Школа наша, деревянная и двухэтажная, в обиходе именовалась «поповской». Почему, я тогда не знал, да и не задумывался. Народ подобрался неспокойный, рабочая окраина, что ни говори. Драки в перемену, а чаще после уроков, – дело обычное. Я драться не любил, да и не умел, но увернуться удавалось не всегда. И памяткой о тех временах остался шрам на затылке.
Учились то ли в три, то ли в четыре смены… Мы начинали заниматься предпоследними. Последними приходили в школу ребята – переростки, по каким-либо причинам не учившиеся в военные годы. Для них школа – обременительная «обязаловка». И вот эти «фартовые» пацаны, попросту шпана обыкновенная, на уроки тянулись вразвалочку, успевая на ходу дать кому-то из нас, малышей, щелбана. Были они в широченных штанах, куртках-ковбойках и кепочках, не прикрывавших сползающую на глаза челку. Полное подражанье старшему ворью.

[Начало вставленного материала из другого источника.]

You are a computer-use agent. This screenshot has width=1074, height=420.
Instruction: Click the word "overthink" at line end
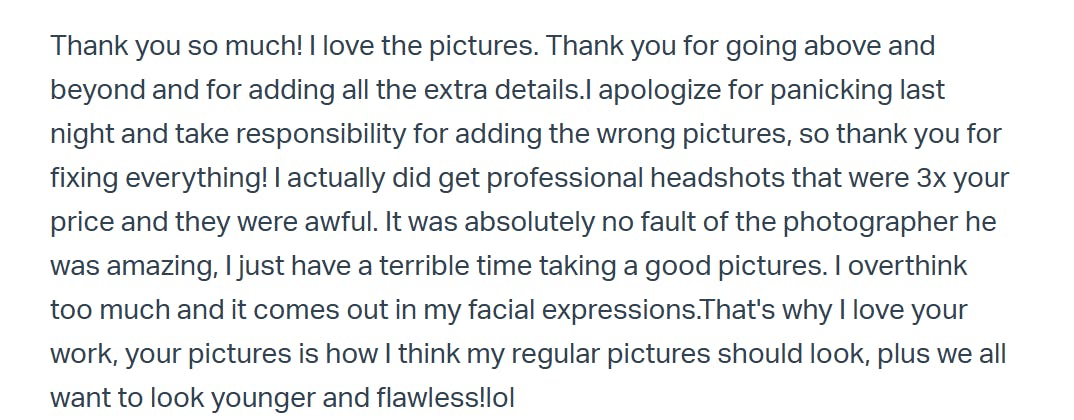click(908, 266)
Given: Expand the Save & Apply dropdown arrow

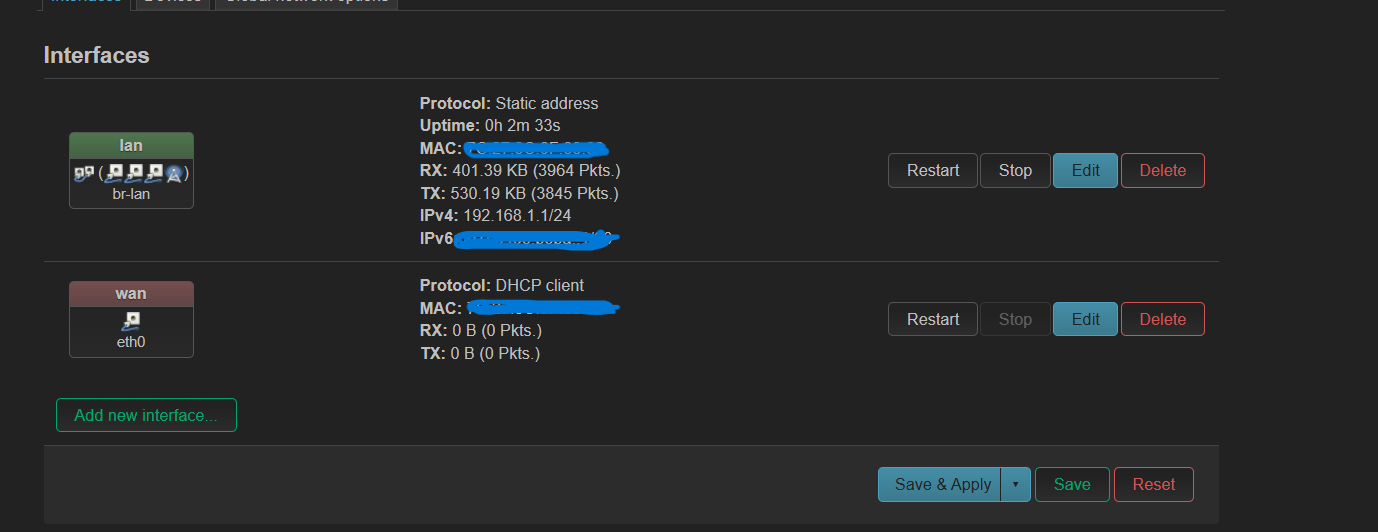Looking at the screenshot, I should tap(1015, 484).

Я теперь сидел над домашними заданиями по полной программе и под контролем либо матери, либо тети Шуры, либо по какой-то причине трезвого с утра Славика. Памятью природа не обделила, потому уроки делал быстро, и успеваемость изменилась полностью. Теперь редкостью стали тройки, а за четверть оценки только хорошие и отличные. Единственная незадавшаяся дисциплина – чистописание. Причиной была не только моя неусидчивость, но и сама тетрадь по чистописанию, обычная общая тетрадь, купленная матерью на Сенном рынке за большие деньги. Бумага плохая, изобиловала многочисленными включениями закатанных опилок. Писали мы тогда с помощью деревянных ручек-вставочек, в конце которых находилось перо. Причем не любое. Первые два или три класса обязательно нужно было писать пером номер 86, с широким жалом пишущей части. Потом шли так называемые «щучки», гораздо менее широкие, и уже в классах с пятого, наверное, шли «шкетики» – совсем уж узкие перья с гладким каплевидным завершением. 86-е перо позволяло каллиграфически выводить, оттеняя жирную часть буквы от более тонкой.

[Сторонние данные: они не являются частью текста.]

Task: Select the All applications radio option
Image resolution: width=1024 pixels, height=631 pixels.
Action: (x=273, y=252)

Не знаю, поймет ли меня современный читатель, не знающий ничего, кроме ручки шариковой, но я от того обязательного пера страдал постоянно, потому что перо цеплялось за любую неровность, а у меня вместо тетрадной бумаги – какие-то газетные отходы. Высунув язык, я старательно выписываю буквы, любуясь своей работой, и вдруг строчки через три перо цепляется за очередной остаток опилок и брызгает чернильной кляксой. Пытаясь стереть её, получаю на странице дырку. Ну, и оценка соответствующая. Но почерк, что там ни говори, те перья ставили.

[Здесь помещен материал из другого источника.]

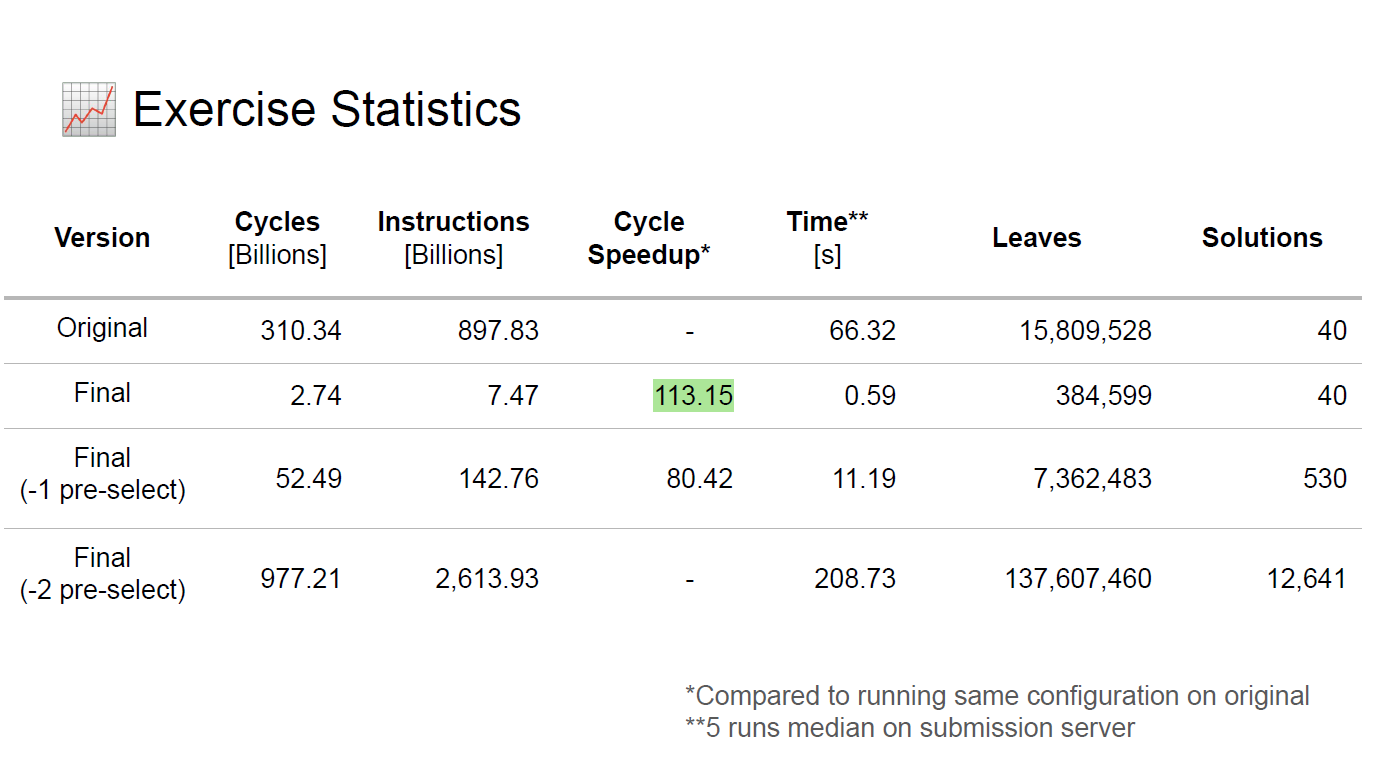Image resolution: width=1374 pixels, height=772 pixels.
Task: Select the 310.34 cycles value
Action: [301, 331]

Перья стоили денег, поэтому на них играли, не отходя от парты. Садятся двое. Первый кладет на тыльную сторону ладони перо и, ударяя ладонью о край парты, выбрасывает перо на её поверхность. Соперник, действуя таким же образом, должен коснуться выброшенного пера. Если удалось, перо твое становится пером соперника. И умельцы неплохо от того имели.